A federal judge tossed the lawsuit in April, ruling that its claims are virtually identical to the claims from an earlier lawsuit filed as part of the companies’ 4-year battle over automated external defibrillator technology.
Philips, the Dutch conglomerate whose healthcare division is based in Andover, Mass., sued its neighbor in nearby Chelmsford in June 2010, alleging infringement of 15 AED patents. Zoll countered with a lawsuit of its own a month later, accusing Philips of infringing 5 Zoll AED patents. The cases were later consolidated, according to court documents. The medical device companies filed a series of motions for summary judgment in the U.S. District Court for Massachusetts, but Judge Nathaniel Gorton in November 2013 denied all of them except a joint motion to nix certain claims, driving the case to a jury trial. The December trial resulted in wins and losses for both parties, with a jury ruling that Zoll infringed 4 Philips patents and that Philips infringed 2 Zoll patents.
In January, Zoll leveled another suit against Philips, alleging that its newer HeartStart XL+ also violates Zoll’s ‘187 patent.

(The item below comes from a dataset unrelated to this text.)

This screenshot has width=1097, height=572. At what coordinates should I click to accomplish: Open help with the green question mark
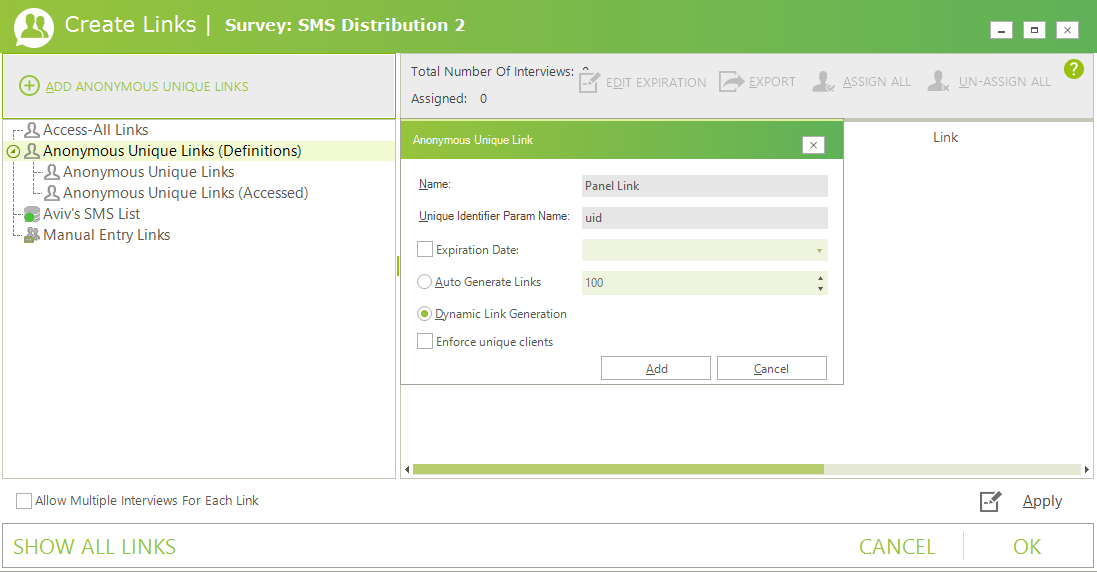click(x=1074, y=69)

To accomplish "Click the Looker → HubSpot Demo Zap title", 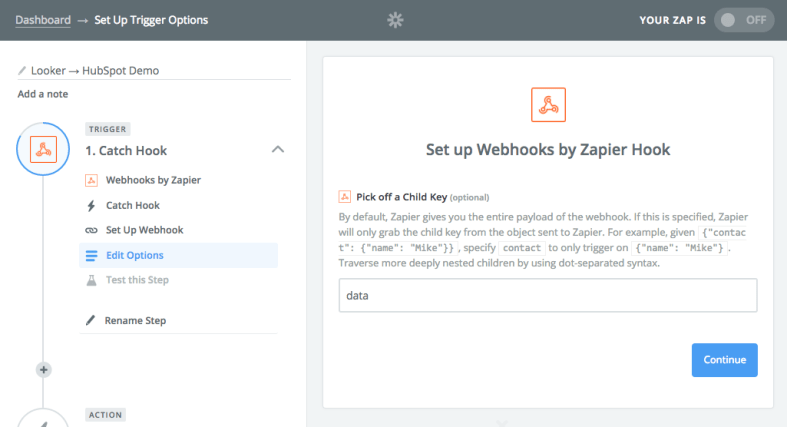I will click(95, 71).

But Gorton agreed with Philips’ contention that the HeartStart XL+ is virtually identical to its MRx device, which was ruled out of the earlier cases and tossed the suit.
Zoll appealed Gorton’s decision to the U.S. Court of Appeals for the Federal Circuit, which today said it would accede to the request for dismissal.
"The parties submit a joint stipulation to dismiss the above-captioned appeal pursuant to Federal Rule of Appellate Procedure 42(b), which the court treats as a motion to withdraw the appeal," according to court documents. "The motion to withdraw the appeal is granted. The appeal is dismissed."
The appeals court also ordered each side to bear its own legal costs, according to the documents.